What’s the best way to concatenate two lists?

If you’re busy, you may want to know the best answer immediately. Here it is:

To concatenate two lists l1, l2, use the l1.extend(l2) method which is the fastest and the most readable.

To concatenate more than two lists, use the unpacking (asterisk) operator [*l1, *l2, ..., *ln].

However, you should avoid using the append() method for list concatenation because it’s neither very efficient nor concise and readable.

Python List extend() Unique – Add If Not Exists

A common question is the following:

How can you add or append elements to a list, but only if they don’t already exist in the list?

When ignoring any performance issues, the answer is simple: use an if condition in combination with the membership operation element in list and only append() the element if the result is False (don’t use extend() for this fine-grained method). As an alternative, you can also use the negative membership operation element not in list and add the element if the result is True.

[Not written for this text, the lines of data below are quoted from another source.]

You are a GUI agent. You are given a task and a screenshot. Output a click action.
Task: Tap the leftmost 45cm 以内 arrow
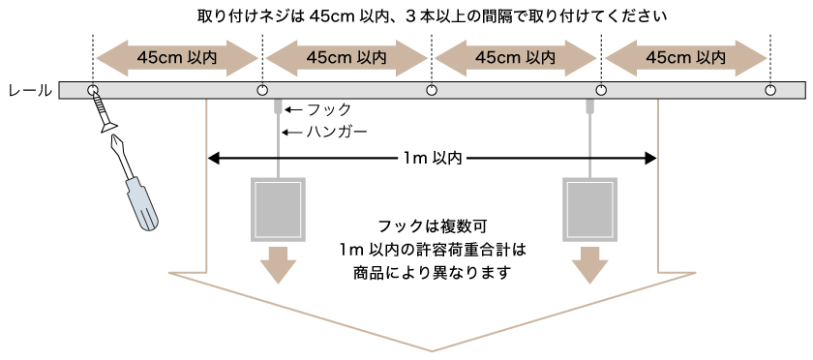pyautogui.click(x=177, y=57)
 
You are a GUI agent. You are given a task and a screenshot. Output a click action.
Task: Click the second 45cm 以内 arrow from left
pyautogui.click(x=346, y=57)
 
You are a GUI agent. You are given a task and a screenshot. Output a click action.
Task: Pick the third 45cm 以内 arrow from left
pyautogui.click(x=516, y=57)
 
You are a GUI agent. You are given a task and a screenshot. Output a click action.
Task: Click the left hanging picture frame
pyautogui.click(x=279, y=208)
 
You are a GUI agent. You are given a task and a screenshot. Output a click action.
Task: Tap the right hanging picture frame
pyautogui.click(x=590, y=208)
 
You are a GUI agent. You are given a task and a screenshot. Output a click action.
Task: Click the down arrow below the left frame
pyautogui.click(x=279, y=263)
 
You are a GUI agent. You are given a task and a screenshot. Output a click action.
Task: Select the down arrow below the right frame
pyautogui.click(x=590, y=263)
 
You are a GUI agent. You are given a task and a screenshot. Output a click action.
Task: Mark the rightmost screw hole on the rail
pyautogui.click(x=770, y=90)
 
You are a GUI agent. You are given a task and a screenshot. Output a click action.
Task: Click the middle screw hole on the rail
pyautogui.click(x=432, y=90)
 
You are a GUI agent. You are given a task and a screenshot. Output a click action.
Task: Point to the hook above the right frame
pyautogui.click(x=590, y=105)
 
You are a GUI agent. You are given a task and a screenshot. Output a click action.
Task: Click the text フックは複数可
pyautogui.click(x=433, y=225)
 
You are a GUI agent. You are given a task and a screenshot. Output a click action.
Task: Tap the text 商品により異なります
pyautogui.click(x=433, y=273)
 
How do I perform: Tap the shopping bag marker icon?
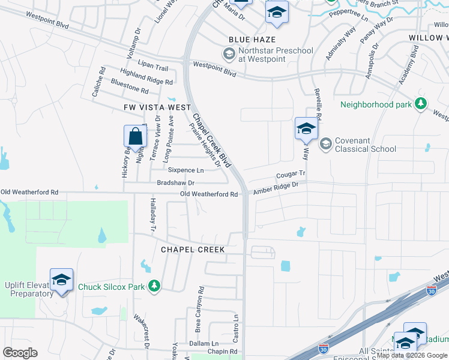click(x=136, y=136)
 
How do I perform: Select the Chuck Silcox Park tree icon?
click(x=154, y=286)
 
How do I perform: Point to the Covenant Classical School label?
click(x=365, y=145)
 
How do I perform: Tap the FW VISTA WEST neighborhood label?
click(x=148, y=107)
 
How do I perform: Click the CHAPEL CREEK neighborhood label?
click(x=193, y=250)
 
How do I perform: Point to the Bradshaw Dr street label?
click(x=176, y=182)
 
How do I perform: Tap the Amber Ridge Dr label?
click(x=276, y=188)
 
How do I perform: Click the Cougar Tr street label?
click(x=291, y=175)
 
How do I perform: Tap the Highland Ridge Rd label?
click(x=146, y=76)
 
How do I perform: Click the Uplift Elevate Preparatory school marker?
click(x=61, y=281)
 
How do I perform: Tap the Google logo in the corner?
click(x=20, y=353)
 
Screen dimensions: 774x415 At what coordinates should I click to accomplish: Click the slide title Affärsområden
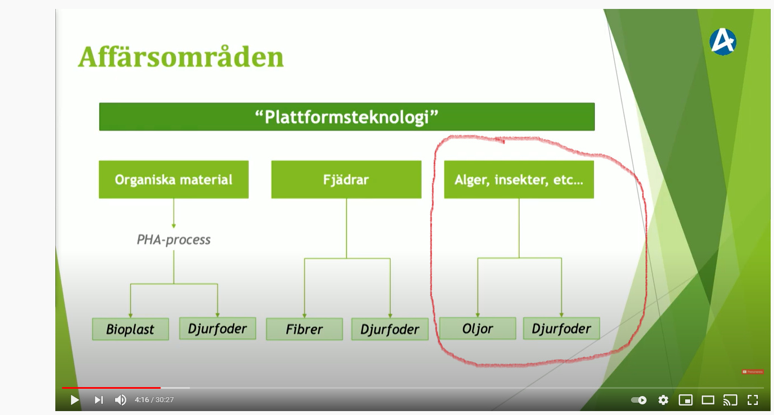click(181, 57)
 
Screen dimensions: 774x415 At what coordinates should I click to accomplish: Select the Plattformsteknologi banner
click(346, 117)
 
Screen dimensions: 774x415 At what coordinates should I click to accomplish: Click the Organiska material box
click(173, 179)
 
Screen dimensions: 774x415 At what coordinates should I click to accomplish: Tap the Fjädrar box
click(346, 179)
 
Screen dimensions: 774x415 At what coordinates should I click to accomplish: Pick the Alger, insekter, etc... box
click(519, 179)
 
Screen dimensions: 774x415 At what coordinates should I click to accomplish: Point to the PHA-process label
click(173, 240)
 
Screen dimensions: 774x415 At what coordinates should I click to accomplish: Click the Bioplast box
click(130, 329)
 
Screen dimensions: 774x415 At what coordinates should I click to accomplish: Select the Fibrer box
click(305, 329)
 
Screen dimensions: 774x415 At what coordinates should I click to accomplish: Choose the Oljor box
click(477, 328)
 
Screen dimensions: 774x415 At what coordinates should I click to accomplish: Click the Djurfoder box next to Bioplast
click(218, 328)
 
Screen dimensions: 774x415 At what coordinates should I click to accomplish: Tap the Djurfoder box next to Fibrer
click(390, 329)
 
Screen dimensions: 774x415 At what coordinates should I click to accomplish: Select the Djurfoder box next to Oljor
click(562, 328)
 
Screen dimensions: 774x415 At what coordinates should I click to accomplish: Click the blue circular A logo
click(723, 42)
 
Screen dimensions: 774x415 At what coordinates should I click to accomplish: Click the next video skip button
click(99, 400)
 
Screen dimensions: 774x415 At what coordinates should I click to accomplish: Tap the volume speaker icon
click(121, 400)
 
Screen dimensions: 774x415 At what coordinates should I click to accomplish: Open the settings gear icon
click(663, 400)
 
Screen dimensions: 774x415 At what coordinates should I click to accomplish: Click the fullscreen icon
click(753, 400)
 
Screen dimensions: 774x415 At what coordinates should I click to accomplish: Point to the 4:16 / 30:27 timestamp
click(154, 400)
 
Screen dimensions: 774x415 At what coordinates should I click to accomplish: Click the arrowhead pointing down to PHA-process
click(173, 226)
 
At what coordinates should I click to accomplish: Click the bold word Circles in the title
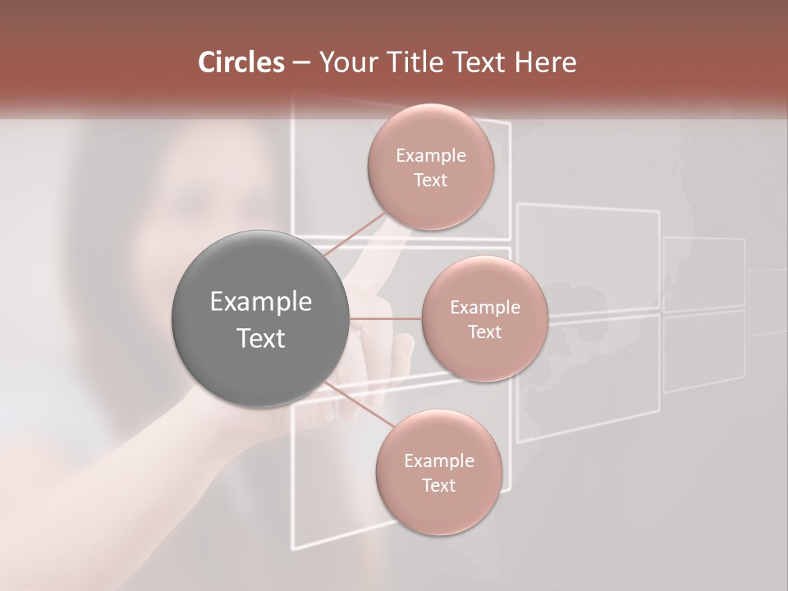[241, 62]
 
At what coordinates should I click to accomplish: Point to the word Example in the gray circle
[261, 302]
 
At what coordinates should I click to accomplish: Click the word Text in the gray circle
[261, 338]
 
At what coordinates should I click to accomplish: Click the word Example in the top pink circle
[430, 156]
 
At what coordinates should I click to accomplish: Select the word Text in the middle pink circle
[484, 332]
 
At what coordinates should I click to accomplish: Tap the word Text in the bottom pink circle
[438, 486]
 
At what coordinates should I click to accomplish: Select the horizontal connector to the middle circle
[386, 318]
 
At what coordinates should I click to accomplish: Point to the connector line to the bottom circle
[361, 406]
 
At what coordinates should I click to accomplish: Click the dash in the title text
[300, 63]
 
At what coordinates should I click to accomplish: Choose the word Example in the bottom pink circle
[438, 461]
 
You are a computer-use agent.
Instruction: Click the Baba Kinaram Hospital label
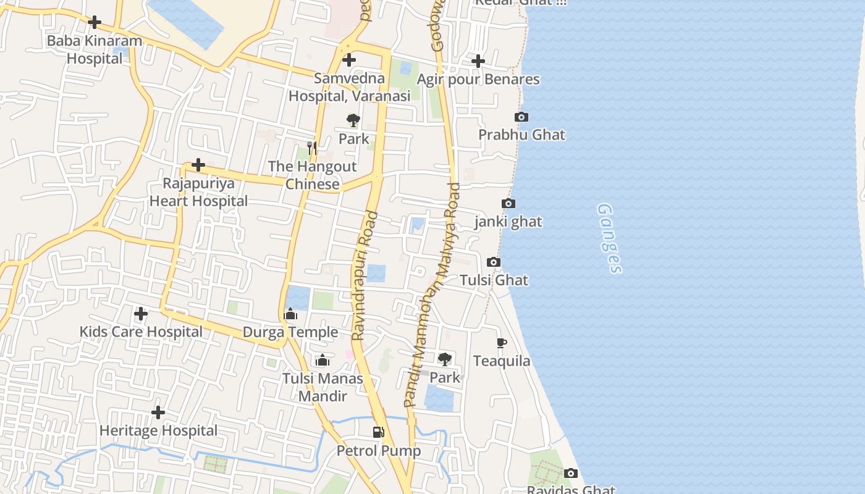click(x=95, y=50)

Example: Say, you want to add all elements between 0 and 9 to a list of three elements. But you don’t want any duplicates. Here’s how you can do this:

lst = [1, 2, 3]
for element in range(10):
if element not in lst:
lst.append(element)

Resulting list:

[1, 2, 3, 0, 4, 5, 6, 7, 8, 9]

You add all elements between 0 and 9 to the list but only if they aren’t already present. Thus, the resulting list doesn’t contain duplicates.

But there’s a problem: this method is highly inefficient!

In each loop iteration, the snippet element not in lst searches the whole list for the current element. For a list with n elements, this results in n comparisons, per iteration. As you have n iterations, the runtime complexity of this code snippet is quadratic in the number of elements.

Can you do better?

Sure, but you need to look beyond the list data type: Python sets are the right abstraction here. If you need to refresh your basic understanding of the set data type, check out my detailed set tutorial (with Harry Potter examples) on the Finxter blog.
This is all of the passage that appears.